We slumped into our chairs. Suddenly, in my mind’s eye, we were errant 5-year-olds shaking like a leaf standing in front of a stern Principal.
Husband: “No.”
Doctor: “I am increasing your drug potency. Take it for one month and meet me at the end of it with a fresh test report.”
The husband was looking very confused. Impatiently and with infinite patience (something I never have the benefit of witnessing) he prodded on in a last-ditch attempt.
Husband: “Doctor, what are the safe limits of alcohol consum..?”
Doctor: “Safe limits (he almost spat at us). There ain’t any. You stop, completely! Go to another doctor if you don’t like to hear the truth, like many of the morons who like their doctors to molly coddle them.”

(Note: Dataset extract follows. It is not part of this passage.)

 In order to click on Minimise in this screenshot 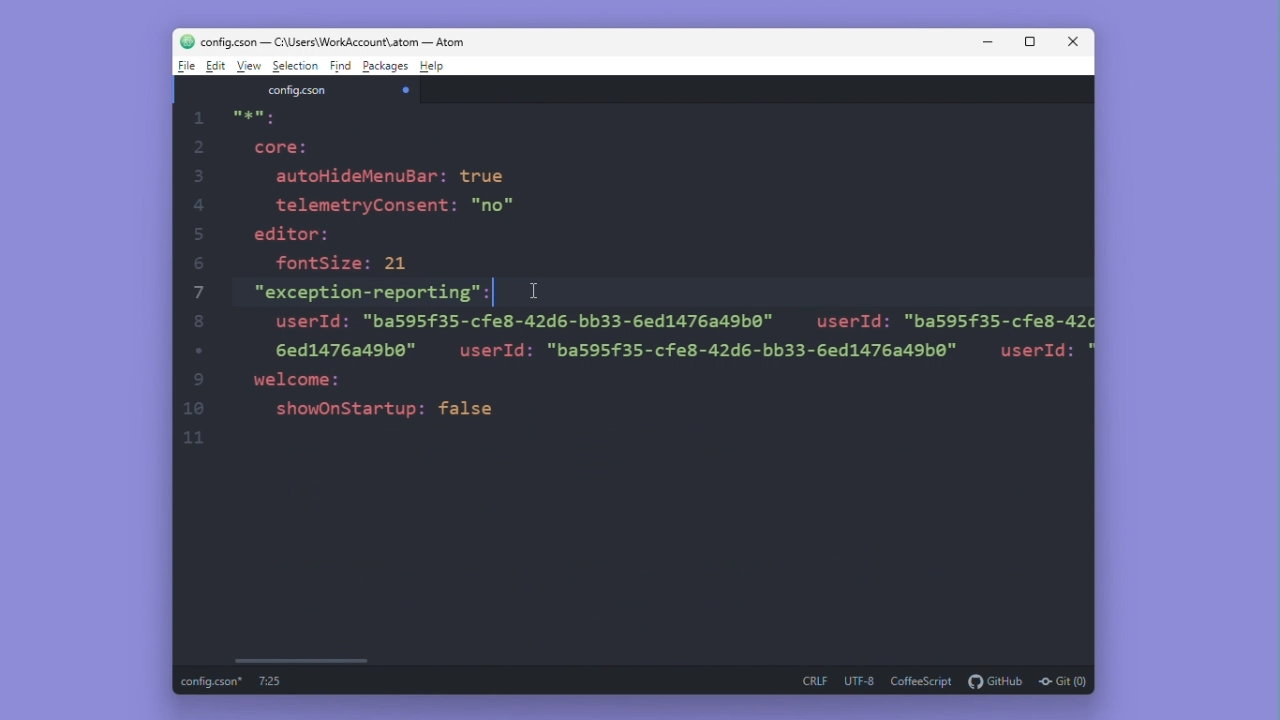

*Did he call us morons?* We looked at each other horrified.
Now I am getting it. He knows that most of his patients don’t come back :)!
I was mortified. I did not open my mouth during this charged conversation while a carefully prepared list of questions languished in my purse.
Me: “Thanks, Doctor.”
The husband was clearly very angry by now. Somehow, I had to get him out of there without there being a blood bath.

And we left in a rush. The husband was shaken and fuming after this emotional atyachaar. We left for home with our bruised dignity. Just made me realize how the doctor gets people to give up the things they enjoy – food, drink, even life 😀 with his torture chamber treatment. His seriousness and rude behavior was a virulent virus that can annihilate all in its path.
Yep, this was one of the days when we paid to get whipped!
Disclaimer: This post is not intended to poke fun at any particular profession. The incident is true, and this particular Doctor had a huge attitude issue.
The post is written for Indiblogger’s #ConditionSeriousHai Contest held by Cadbury 5-Star!